Problem to work on -
Using the entries below, write out the line with "Where should I click to: Toggle", the line with "This screenshot has height=575, width=364.", and every line in between, exactly as each is written.

[Data items]
————————
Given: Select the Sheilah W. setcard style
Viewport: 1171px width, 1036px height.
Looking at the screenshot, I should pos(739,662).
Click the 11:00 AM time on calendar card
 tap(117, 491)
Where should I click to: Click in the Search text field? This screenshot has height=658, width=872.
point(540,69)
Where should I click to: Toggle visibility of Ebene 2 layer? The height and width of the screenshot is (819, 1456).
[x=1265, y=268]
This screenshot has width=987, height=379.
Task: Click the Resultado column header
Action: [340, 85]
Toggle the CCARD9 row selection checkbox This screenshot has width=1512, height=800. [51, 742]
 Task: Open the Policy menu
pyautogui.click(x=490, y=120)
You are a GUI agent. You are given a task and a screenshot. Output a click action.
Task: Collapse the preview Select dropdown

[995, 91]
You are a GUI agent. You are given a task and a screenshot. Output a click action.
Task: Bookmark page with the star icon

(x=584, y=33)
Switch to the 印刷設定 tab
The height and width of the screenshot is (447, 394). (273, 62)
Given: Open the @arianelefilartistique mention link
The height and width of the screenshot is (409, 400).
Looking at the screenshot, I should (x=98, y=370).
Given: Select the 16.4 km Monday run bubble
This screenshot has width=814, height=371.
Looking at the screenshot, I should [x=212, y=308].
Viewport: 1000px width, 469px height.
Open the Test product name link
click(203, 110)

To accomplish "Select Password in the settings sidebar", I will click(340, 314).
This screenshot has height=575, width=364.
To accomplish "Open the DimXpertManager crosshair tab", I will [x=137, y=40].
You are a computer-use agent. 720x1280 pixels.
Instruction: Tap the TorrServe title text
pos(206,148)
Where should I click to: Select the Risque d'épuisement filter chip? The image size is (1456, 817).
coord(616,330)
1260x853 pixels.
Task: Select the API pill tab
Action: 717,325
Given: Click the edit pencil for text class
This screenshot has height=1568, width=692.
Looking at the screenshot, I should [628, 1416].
————————
Expected output -
Where should I click to: Toggle visibility of Ebene 2 layer? The height and width of the screenshot is (819, 1456).
[x=1265, y=268]
This screenshot has width=987, height=379.
Task: Click the Resultado column header
Action: [340, 85]
Toggle the CCARD9 row selection checkbox This screenshot has width=1512, height=800. [51, 742]
 Task: Open the Policy menu
pyautogui.click(x=490, y=120)
You are a GUI agent. You are given a task and a screenshot. Output a click action.
Task: Collapse the preview Select dropdown

[995, 91]
You are a GUI agent. You are given a task and a screenshot. Output a click action.
Task: Bookmark page with the star icon

(x=584, y=33)
Switch to the 印刷設定 tab
The height and width of the screenshot is (447, 394). (273, 62)
Given: Open the @arianelefilartistique mention link
The height and width of the screenshot is (409, 400).
Looking at the screenshot, I should (x=98, y=370).
Given: Select the 16.4 km Monday run bubble
This screenshot has width=814, height=371.
Looking at the screenshot, I should [x=212, y=308].
Viewport: 1000px width, 469px height.
Open the Test product name link
click(203, 110)

To accomplish "Select Password in the settings sidebar", I will click(340, 314).
This screenshot has height=575, width=364.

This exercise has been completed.